On laisse au lecteur le bonheur de découvrir ce dense et captivant et sensuel roman. On ne s'est pas attardée en Nouvelle-France par crainte de nous répéter. Là encore, le lecteur y trouvera son compte. Le périple bouleversant de Pawel et de François nous a semblé nécessaire pour nous faire découvrir la tragédie des Juifs au long des siècles. Deux hommes qui ont dû composer avec la stupidité bornée de leur époque.

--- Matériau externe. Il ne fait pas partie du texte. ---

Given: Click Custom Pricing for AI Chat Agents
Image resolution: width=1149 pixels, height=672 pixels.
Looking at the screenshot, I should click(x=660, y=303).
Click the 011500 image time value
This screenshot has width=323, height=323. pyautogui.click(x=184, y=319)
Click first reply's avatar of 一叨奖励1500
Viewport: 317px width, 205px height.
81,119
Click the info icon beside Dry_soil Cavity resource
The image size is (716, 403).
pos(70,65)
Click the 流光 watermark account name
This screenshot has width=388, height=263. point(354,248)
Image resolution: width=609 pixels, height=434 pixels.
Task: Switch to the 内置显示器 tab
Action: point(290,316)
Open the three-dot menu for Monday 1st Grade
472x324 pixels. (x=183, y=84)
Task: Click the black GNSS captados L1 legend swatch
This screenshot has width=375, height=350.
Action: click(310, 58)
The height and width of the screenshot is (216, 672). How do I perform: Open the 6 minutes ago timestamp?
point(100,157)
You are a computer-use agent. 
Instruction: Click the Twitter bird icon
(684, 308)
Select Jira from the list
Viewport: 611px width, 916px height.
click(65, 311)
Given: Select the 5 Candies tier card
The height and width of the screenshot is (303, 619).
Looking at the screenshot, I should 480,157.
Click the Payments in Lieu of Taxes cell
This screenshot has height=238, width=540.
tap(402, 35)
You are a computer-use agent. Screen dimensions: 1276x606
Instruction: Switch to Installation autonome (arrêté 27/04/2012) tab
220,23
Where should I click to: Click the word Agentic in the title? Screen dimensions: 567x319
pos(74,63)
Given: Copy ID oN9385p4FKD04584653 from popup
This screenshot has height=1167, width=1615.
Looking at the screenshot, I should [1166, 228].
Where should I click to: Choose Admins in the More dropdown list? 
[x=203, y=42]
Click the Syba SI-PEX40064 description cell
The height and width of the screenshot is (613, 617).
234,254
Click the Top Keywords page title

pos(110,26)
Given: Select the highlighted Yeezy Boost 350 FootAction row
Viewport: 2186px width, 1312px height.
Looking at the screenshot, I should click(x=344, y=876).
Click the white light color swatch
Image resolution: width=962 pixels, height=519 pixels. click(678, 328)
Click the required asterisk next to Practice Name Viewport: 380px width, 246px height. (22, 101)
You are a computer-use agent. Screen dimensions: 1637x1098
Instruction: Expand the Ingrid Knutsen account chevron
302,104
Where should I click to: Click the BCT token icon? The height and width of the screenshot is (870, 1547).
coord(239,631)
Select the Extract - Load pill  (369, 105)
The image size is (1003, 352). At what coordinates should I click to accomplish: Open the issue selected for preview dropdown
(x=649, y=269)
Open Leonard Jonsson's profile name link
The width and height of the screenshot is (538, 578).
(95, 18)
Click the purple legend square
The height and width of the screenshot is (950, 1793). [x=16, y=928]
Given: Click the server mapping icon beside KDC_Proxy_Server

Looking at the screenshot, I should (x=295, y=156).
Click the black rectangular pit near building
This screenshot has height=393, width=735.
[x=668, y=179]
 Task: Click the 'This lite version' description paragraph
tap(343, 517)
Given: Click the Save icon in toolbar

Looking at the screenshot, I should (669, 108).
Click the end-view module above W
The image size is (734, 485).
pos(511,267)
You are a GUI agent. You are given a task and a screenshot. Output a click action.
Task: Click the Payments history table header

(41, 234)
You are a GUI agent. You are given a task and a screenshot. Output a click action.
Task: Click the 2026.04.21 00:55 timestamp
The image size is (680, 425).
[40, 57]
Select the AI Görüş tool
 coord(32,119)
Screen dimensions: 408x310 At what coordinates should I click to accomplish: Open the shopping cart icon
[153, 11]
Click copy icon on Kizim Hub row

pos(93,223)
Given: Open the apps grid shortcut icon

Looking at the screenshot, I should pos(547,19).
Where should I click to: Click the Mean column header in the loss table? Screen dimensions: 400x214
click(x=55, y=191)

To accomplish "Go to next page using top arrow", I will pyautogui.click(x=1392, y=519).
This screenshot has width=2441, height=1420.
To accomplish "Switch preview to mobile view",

Récit fictif, qui a permis à André Vanasse de mettre au jour certains points — obscurs ? — de ses ascendances, ce que nous lisons avec curiosité dans son épilogue fort détaillé. On souhaite que son roman suscite un regard neuf et tolérant sur les premiers arrivants en Nouvelle-France. Déchirer l'image erronée d'hommes et de femmes, surtout d'hommes, débarquant avec grande âme dans un pays rébarbatif, où tout était à faire. En accord avec l'écrivain, on aime que l'éventail de nouveaux pionniers soit élargi. Même si ces Juifs pestiférés ne purent choisir leur terre d'accueil, au moins en celle-ci ont-ils pu y trouver quelque paix, à l'abri de discriminations humiliantes.

Roman-témoignage que nous devons lire, pour essayer de nous convaincre qu'au fond de nous, nous sommes tous juifs.